[Data entries]
----------------

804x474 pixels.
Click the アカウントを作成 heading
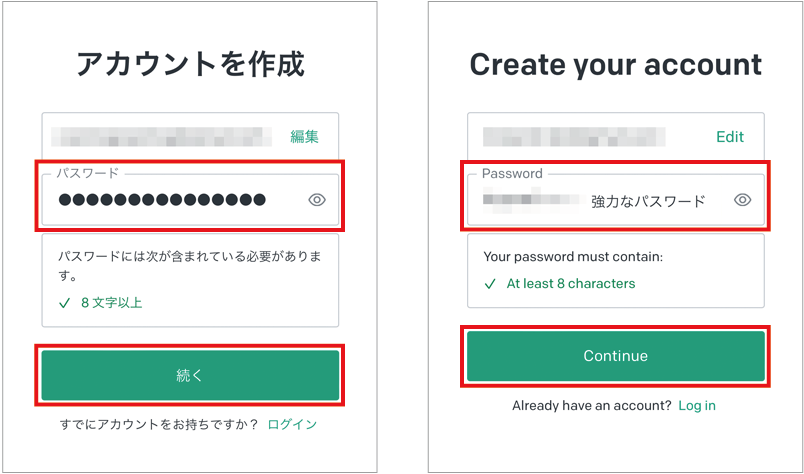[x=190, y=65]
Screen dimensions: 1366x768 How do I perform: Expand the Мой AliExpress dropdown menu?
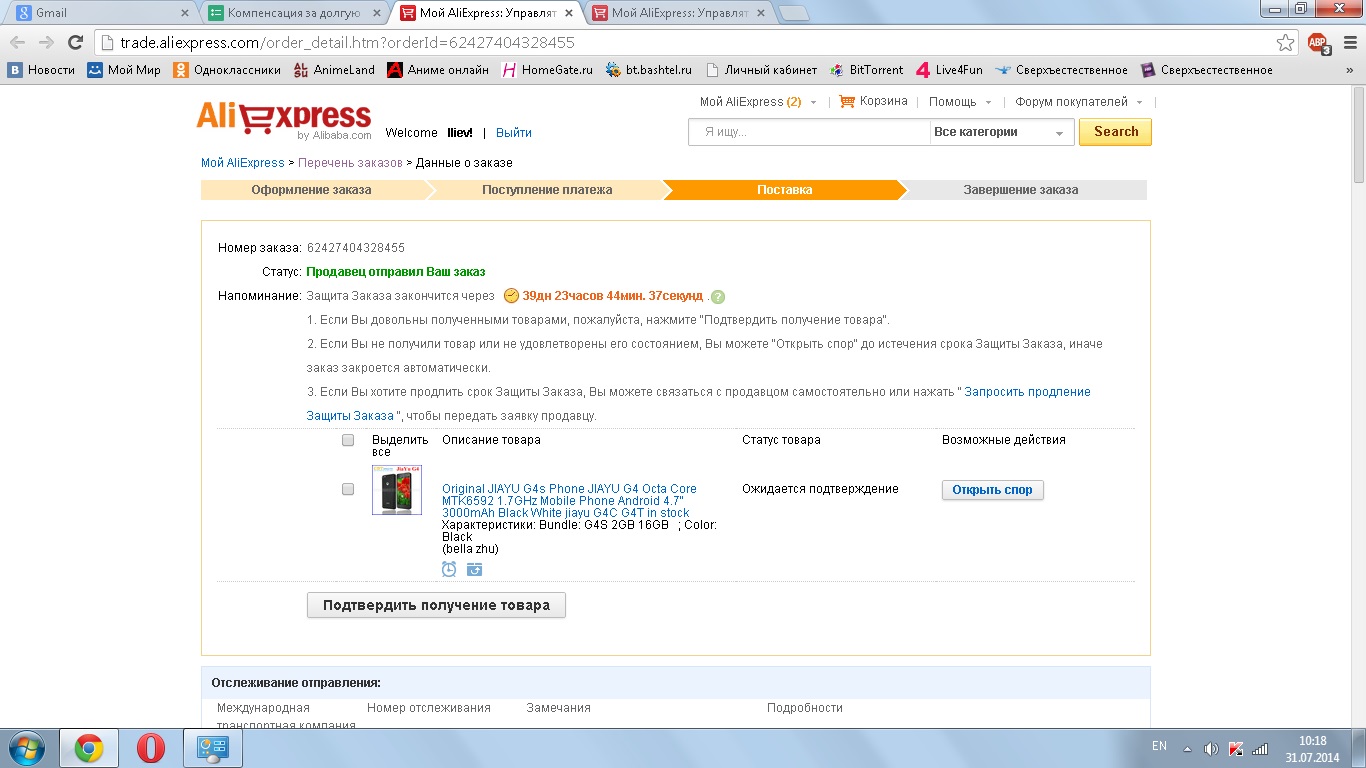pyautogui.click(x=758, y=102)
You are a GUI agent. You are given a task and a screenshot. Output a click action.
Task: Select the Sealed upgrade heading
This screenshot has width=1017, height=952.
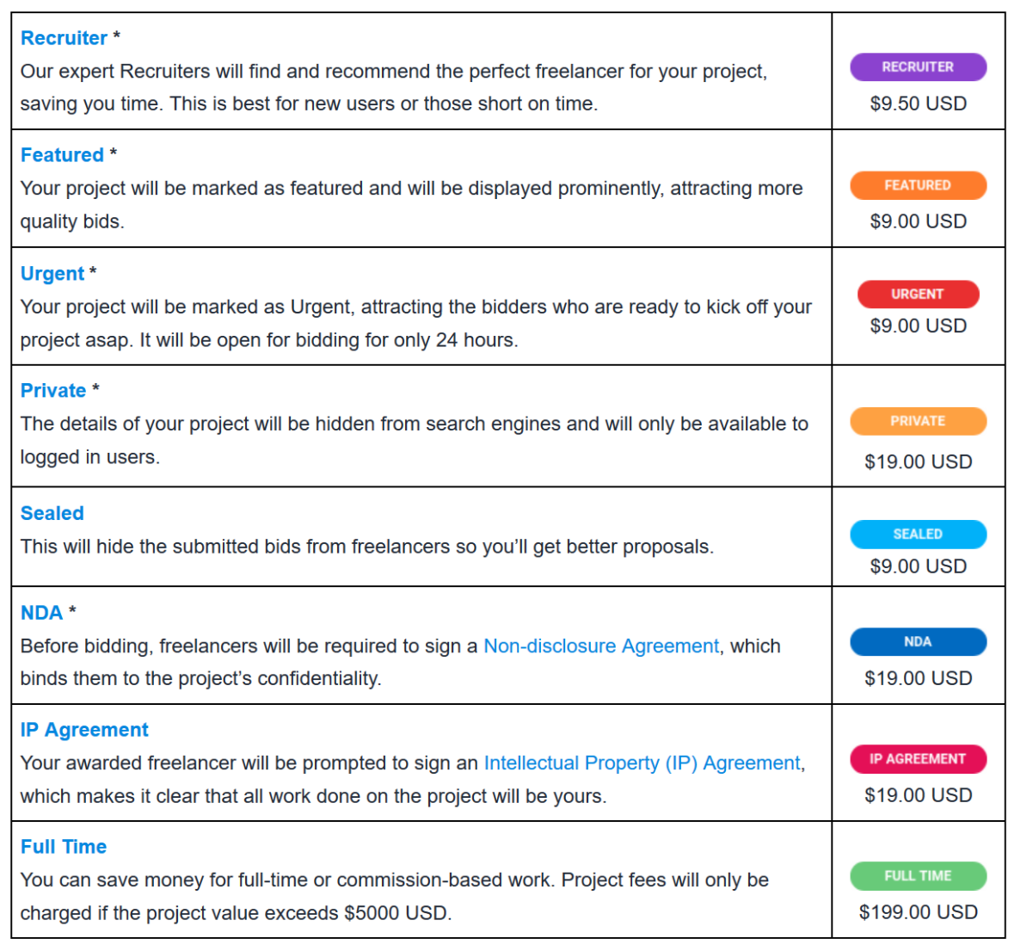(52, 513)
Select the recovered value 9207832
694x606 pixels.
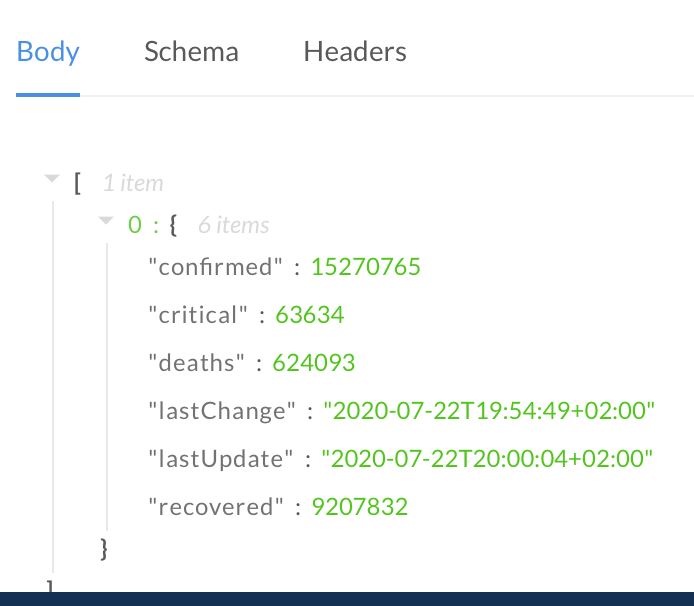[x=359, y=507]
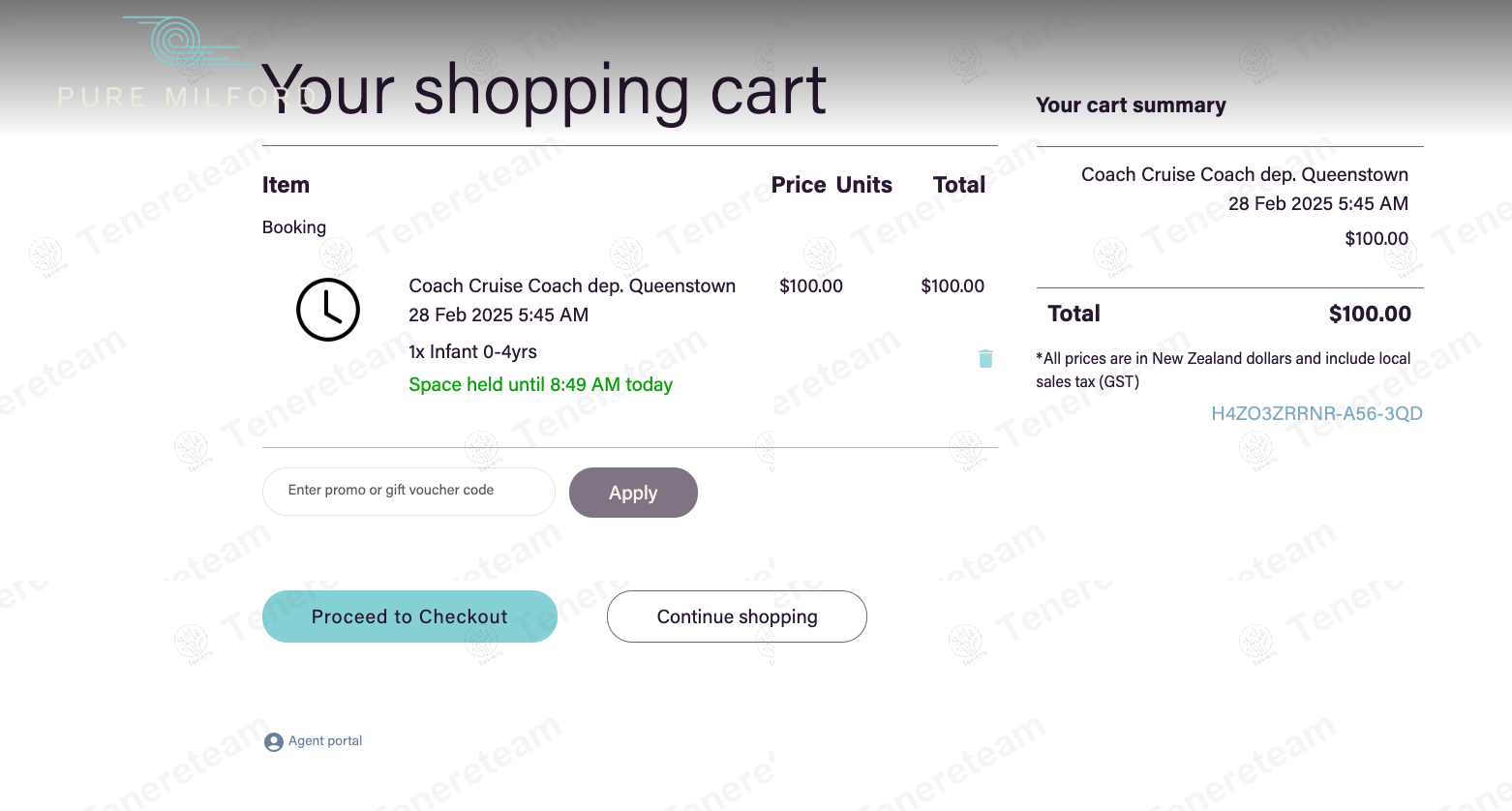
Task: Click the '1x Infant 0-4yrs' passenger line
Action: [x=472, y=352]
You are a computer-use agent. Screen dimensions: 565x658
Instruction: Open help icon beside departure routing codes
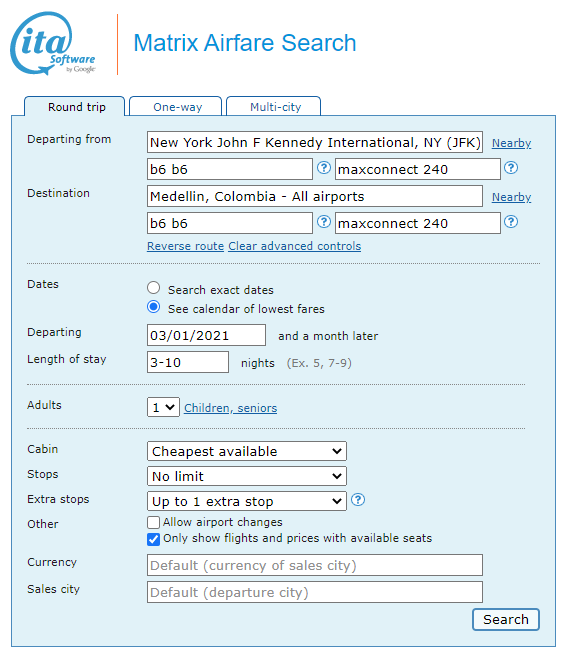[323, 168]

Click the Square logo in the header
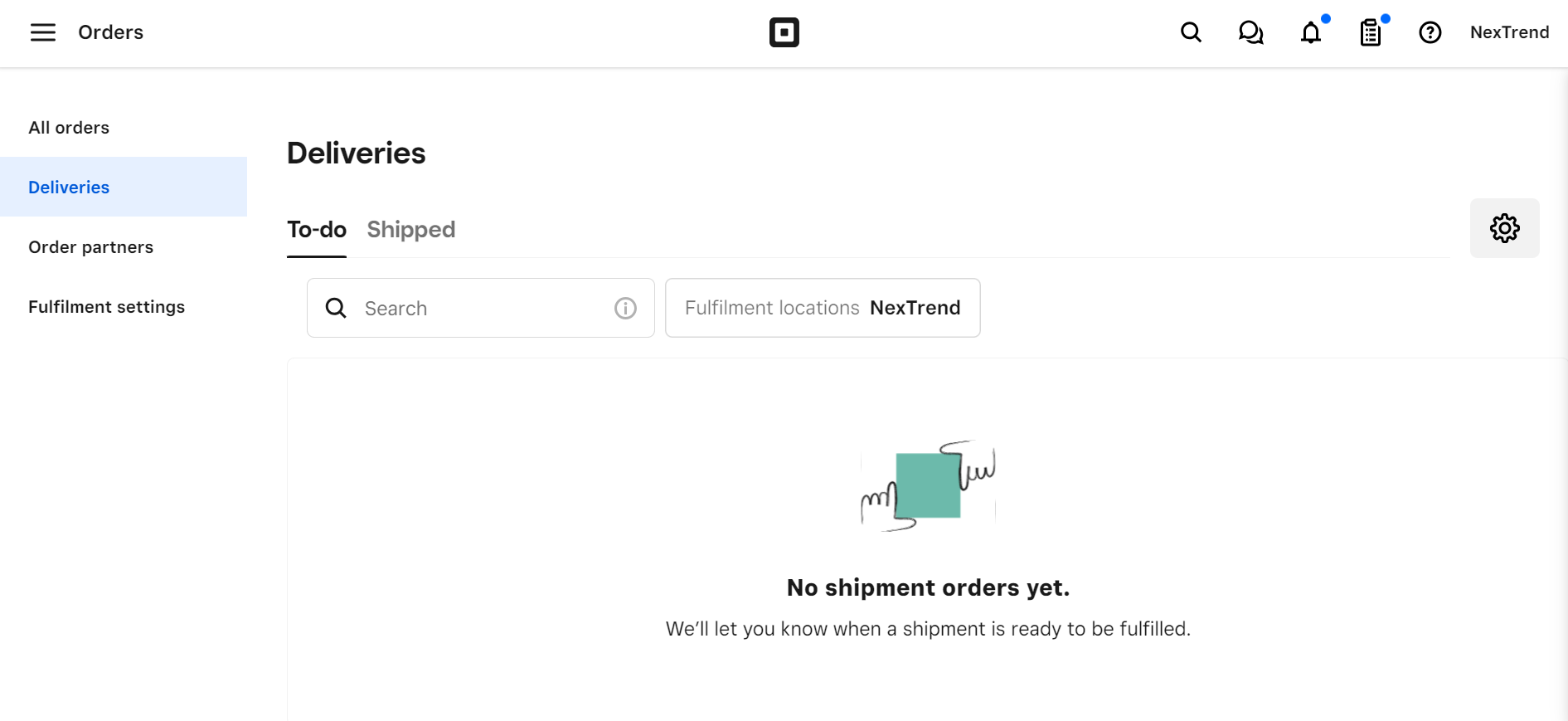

----------------

Print the data above verbatim from the first line through the line holding "You are a computer-use", leaving every picture out.

804x474 pixels.
Click the アカウントを作成 heading
[x=190, y=65]
Screen dimensions: 1366x768 How do I perform: Expand the Мой AliExpress dropdown menu?
pyautogui.click(x=758, y=102)
You are a GUI agent. You are given a task and a screenshot. Output a click action.
Task: Select the Sealed upgrade heading
This screenshot has width=1017, height=952.
(52, 513)
Select the recovered value 9207832
694x606 pixels.
[x=359, y=507]
Task: Click the '1x Infant 0-4yrs' passenger line
Action: [x=472, y=352]
You are a computer-use agent. Screen dimensions: 565x658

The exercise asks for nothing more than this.